Walk along Salem's tree-lined streets today, take in its gambrel-roofed Georgian houses and Federal brick mansions, and you can feel the history of the place.  Stroll the waterfront and you stand amidst the old Customs House and Derby Wharf, 17th- and 18th-century homes and Hawthorne's House of the Seven Gables, the remnants of shipyards, ropewalks, drying flakes, and tanneries.  Pass Chestnut Street, Salem Commons, the old burying ground, and you may think you hear the voices of Nathaniel Hawthorne, merchant king Elias Hasket Derby, the elite of the "codfish aristocracy," and the unfortunate twenty who perished in the infamous witch trials.

Yet, located just 17 miles north of Boston and easily accessible by major highways, Salem has a modern ring to it.  In touch with the bustling innovation that has made our area the "hub of the universe" for three centuries, the region is home to many businesses which carry on Salem's legacy of entrepreneurial spirit and American independence.

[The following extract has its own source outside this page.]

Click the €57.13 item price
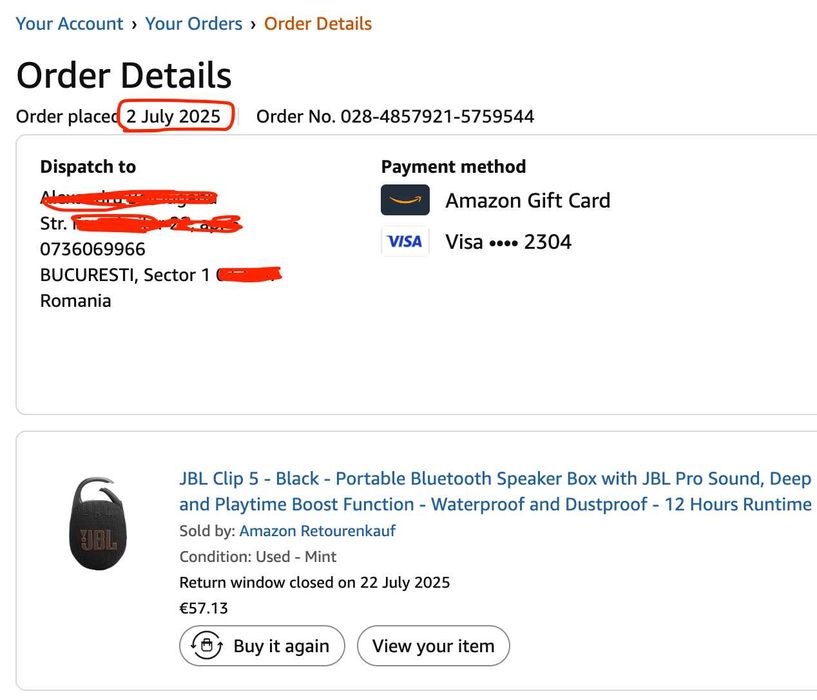The height and width of the screenshot is (700, 817). tap(203, 608)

The North Shore's tourist trade attracts thousands of sightseers each year, supporting a wealth of museums, historical societies, and related resources.  You can enjoy a cornucopia of attractions: state parks and beaches; restaurants and inns; whale watches and boat excursions; fishing, swimming, and sailing; shopping galleries, antiques emporia, and art colonies; and the excitement of year-round events.  Two hours by auto bring you to the Green Mountains of Vermont, White Mountains of New Hampshire, and the coast of Maine for summer hiking, winter skiing, and a host of other year-round pleasures.

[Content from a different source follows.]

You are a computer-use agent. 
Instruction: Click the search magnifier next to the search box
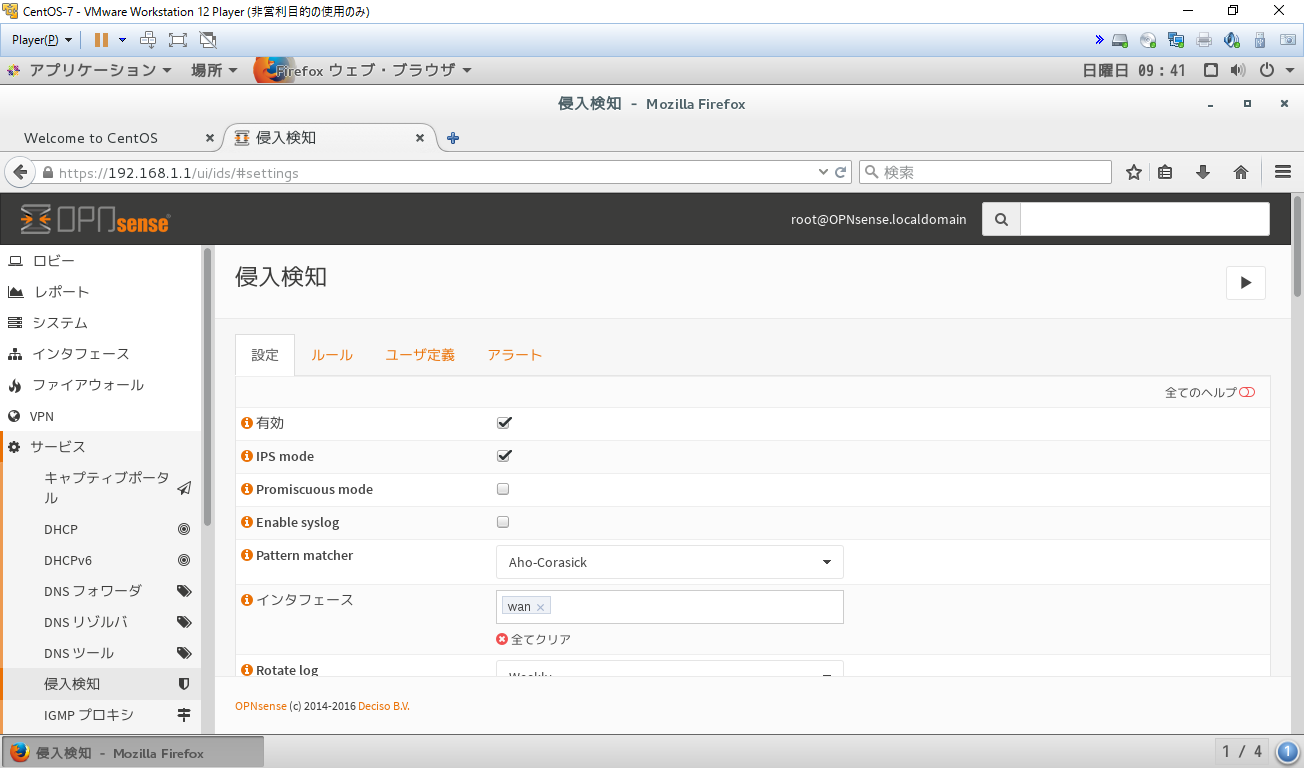[1000, 218]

Photo Caption: Statue of Salem's founder, Roger Conant

 

Salem State University

A black and white engraving of the Salem Normal School, a three story brick building with four story tower, with mansard roof.

The institution which would become Salem State University was founded in 1854 as Salem Normal School.  The university's historic mission - its commitment to training teachers - was part of the great nineteenth-century tradition of establishing a well-educated citizenry as the basis for democratic institutions.

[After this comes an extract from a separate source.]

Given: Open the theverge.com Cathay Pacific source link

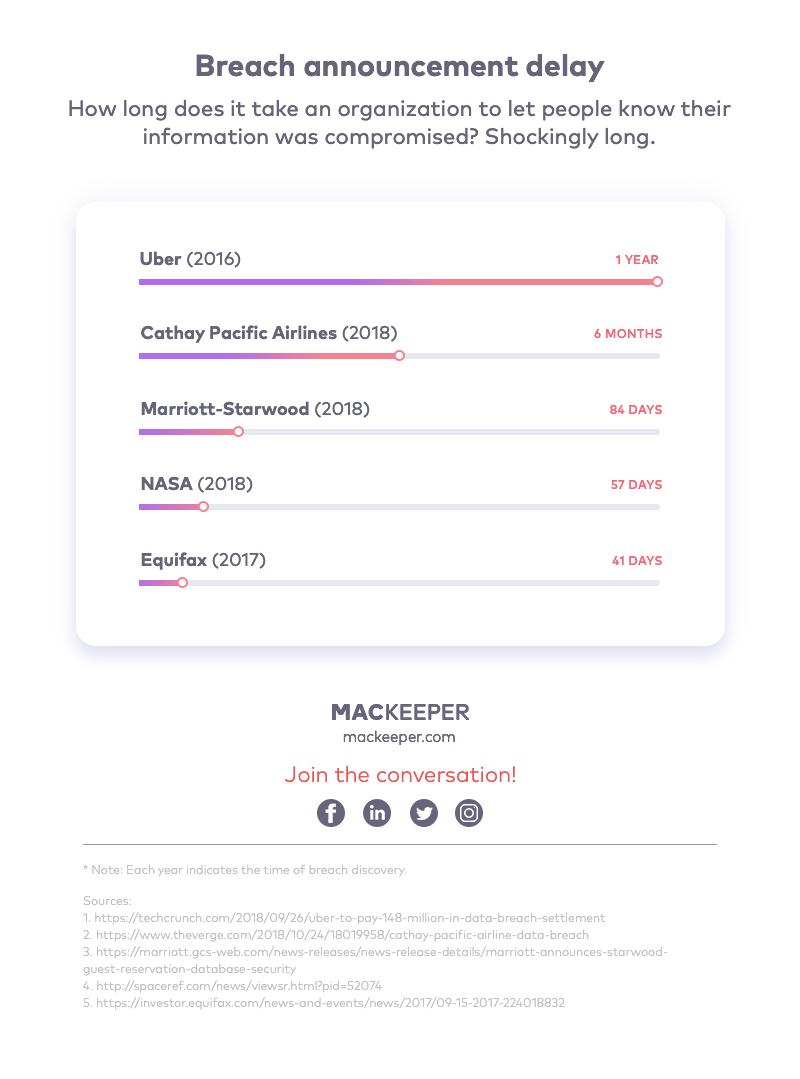Looking at the screenshot, I should 343,934.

Today, serving over 10,000 undergraduate, graduate, and continuing education students in its respected Schools of Arts and Sciences, Business and Economics, and Human Services, Salem State's goals have broadened to maintain currency with the challenging demands of a changing economy.  In doing so, the university continues its devotion to the principle expressed in its motto, "a tradition of excellence."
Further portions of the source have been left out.